What you have to do → In the entries that follow, the first line to write out is the one containing "Cookies Policy (246, 2352)", and the last is the one containing "Archive (1196, 39)". Reproduce that stretch exactly, with nothing before or after it.

Data for review →
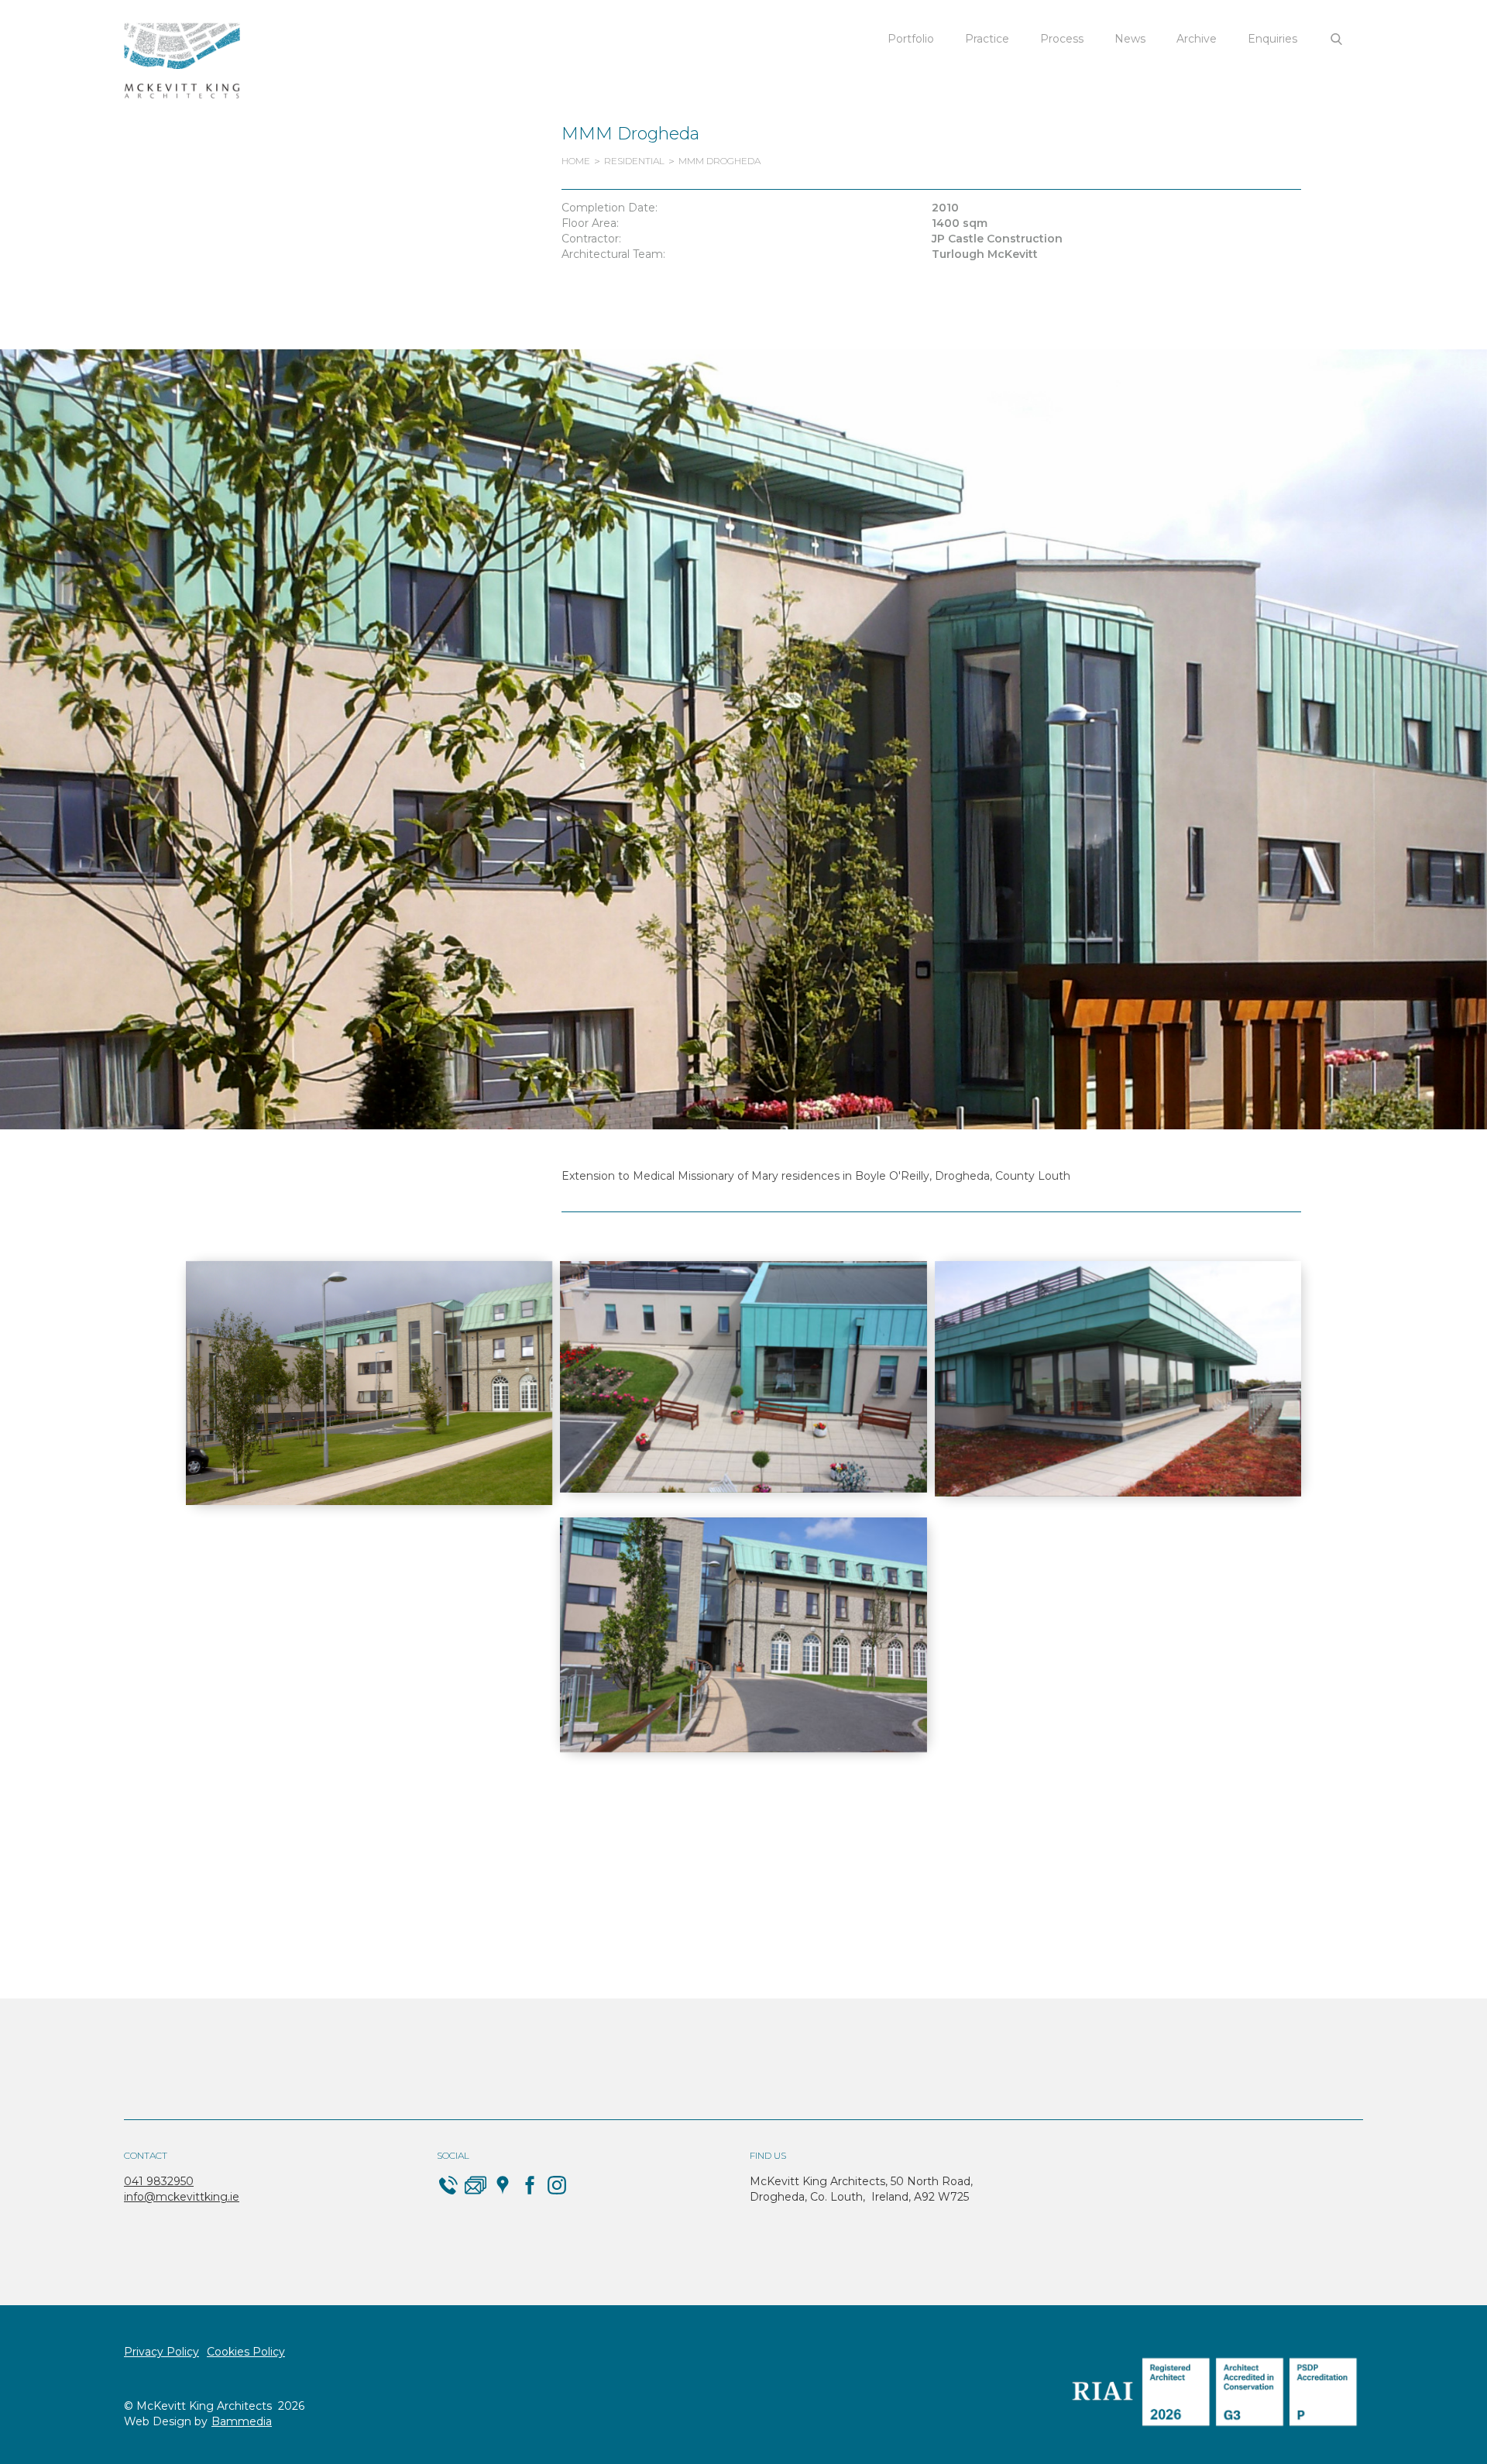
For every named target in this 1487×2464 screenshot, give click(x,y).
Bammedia (241, 2421)
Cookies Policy (246, 2352)
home (575, 161)
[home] (182, 61)
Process (1061, 39)
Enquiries (1272, 39)
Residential (634, 161)
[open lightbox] (369, 1383)
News (1129, 39)
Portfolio (911, 39)
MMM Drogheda (719, 161)
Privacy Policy (161, 2352)
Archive (1196, 39)
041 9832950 (159, 2181)
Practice (987, 39)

Worked solution →
Cookies Policy (246, 2352)
home (575, 161)
[home] (182, 61)
Process (1061, 39)
Enquiries (1272, 39)
Residential (634, 161)
[open lightbox] (369, 1383)
News (1129, 39)
Portfolio (911, 39)
MMM Drogheda (719, 161)
Privacy Policy (161, 2352)
Archive (1196, 39)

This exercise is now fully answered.